- _Exercise prompt_:
Omit the pictures. Transcribe exactly the lines below, from the one with "Activate the text Select tool" up to and including the last.

- _Data entries_:

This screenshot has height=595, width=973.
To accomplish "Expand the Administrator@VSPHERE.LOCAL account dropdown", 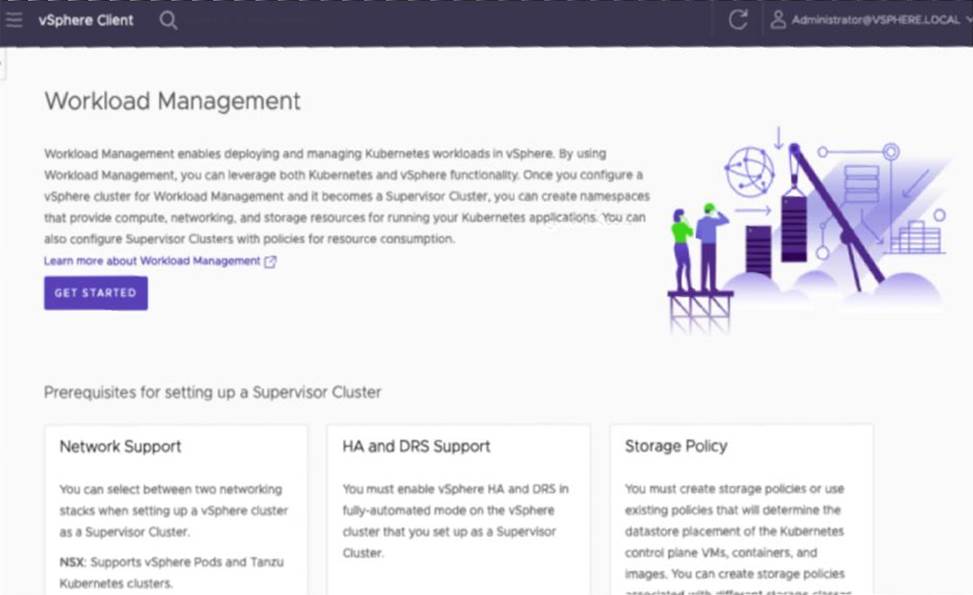I will (x=875, y=20).
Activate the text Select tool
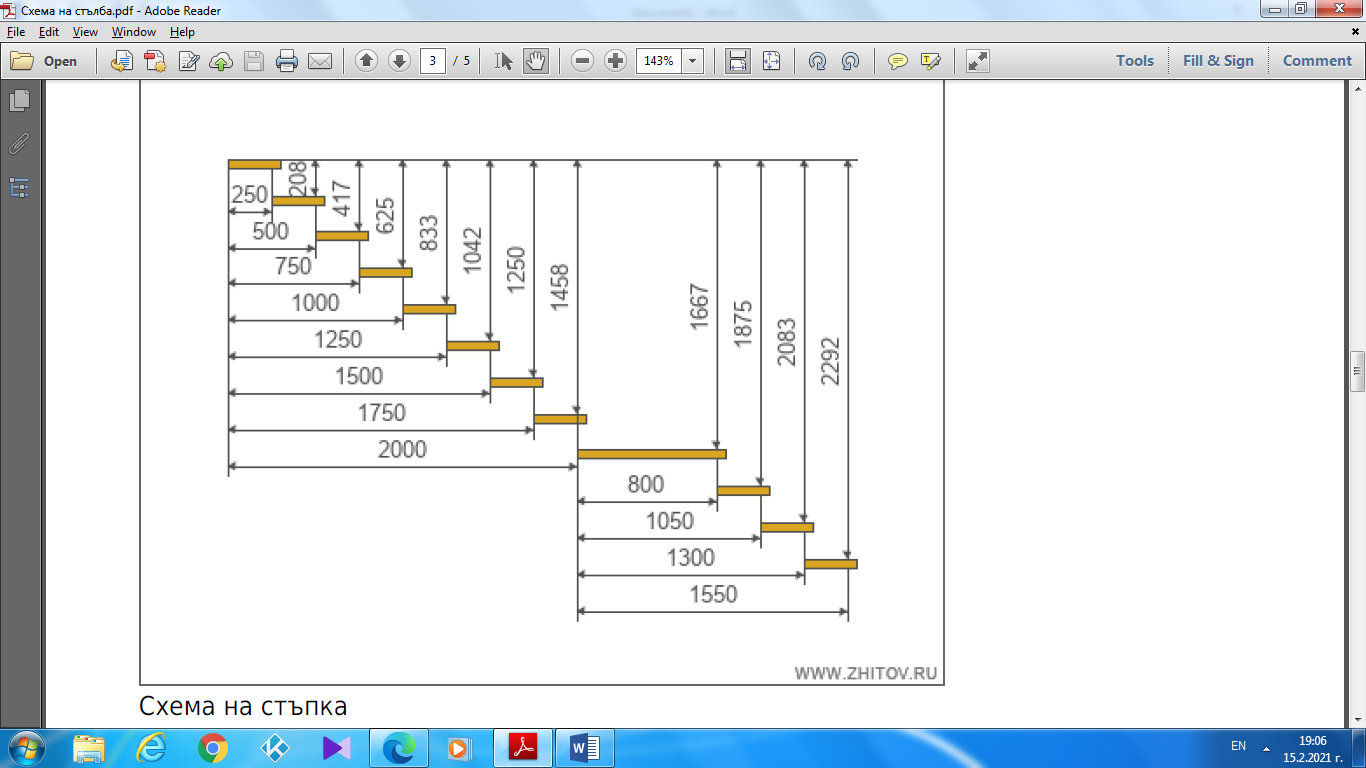 (x=504, y=61)
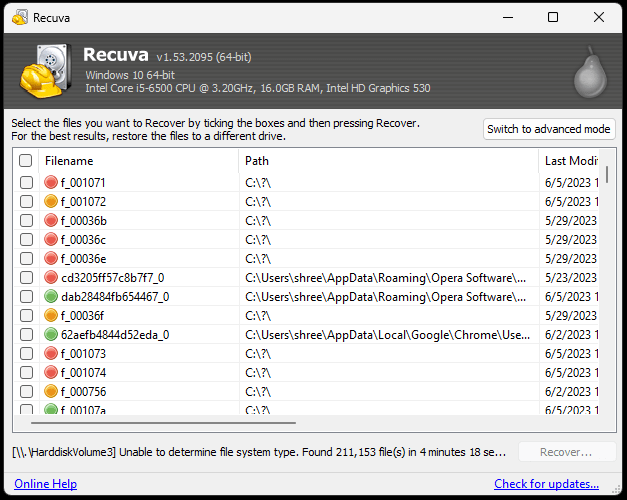Click the red status dot for f_001071
The height and width of the screenshot is (500, 627).
(51, 183)
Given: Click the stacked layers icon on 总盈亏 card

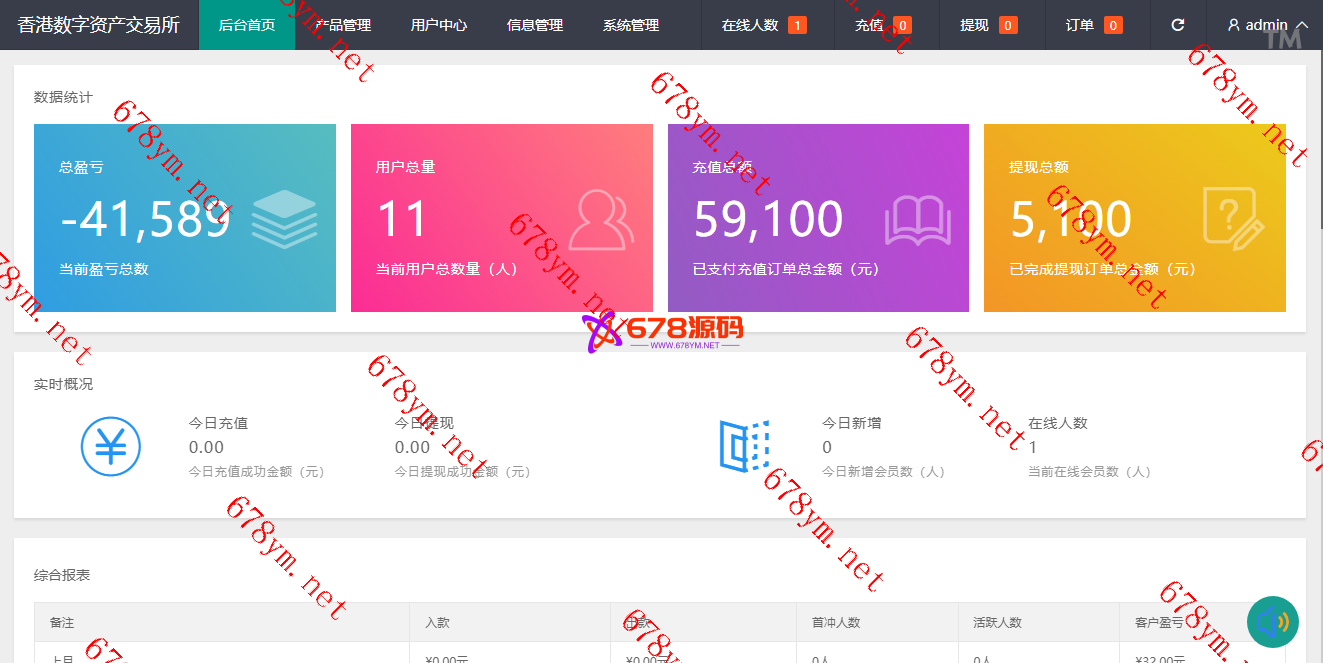Looking at the screenshot, I should (284, 220).
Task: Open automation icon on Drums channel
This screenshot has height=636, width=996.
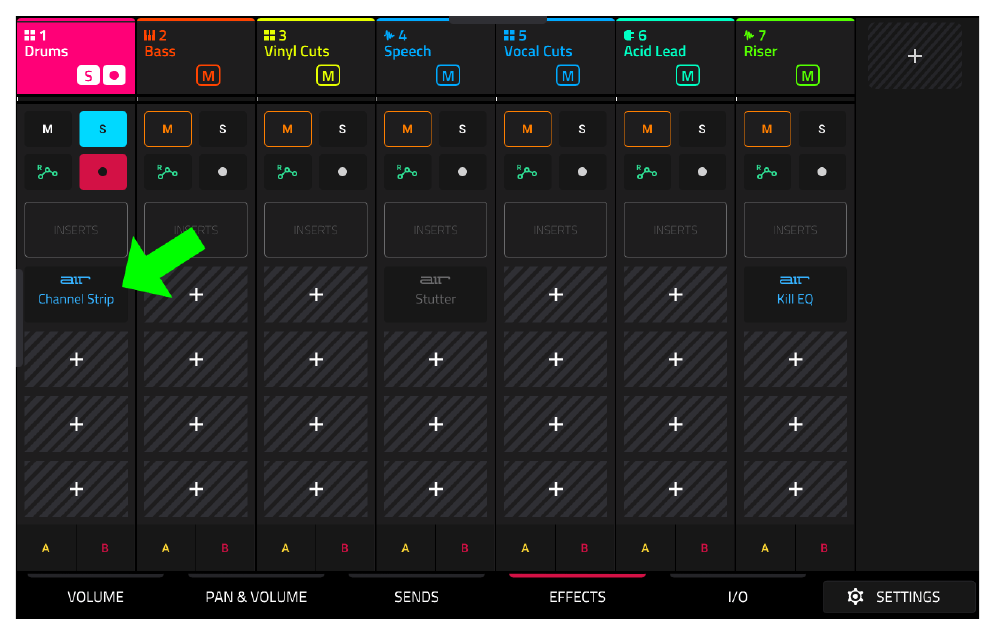Action: click(x=47, y=172)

- _Finished task_:
Activate the text Select tool
 (x=504, y=61)
Click the red status dot for f_001071
The height and width of the screenshot is (500, 627).
(51, 183)
Given: Click the stacked layers icon on 总盈亏 card

Looking at the screenshot, I should (284, 220).
Task: Open automation icon on Drums channel
This screenshot has height=636, width=996.
Action: click(x=47, y=172)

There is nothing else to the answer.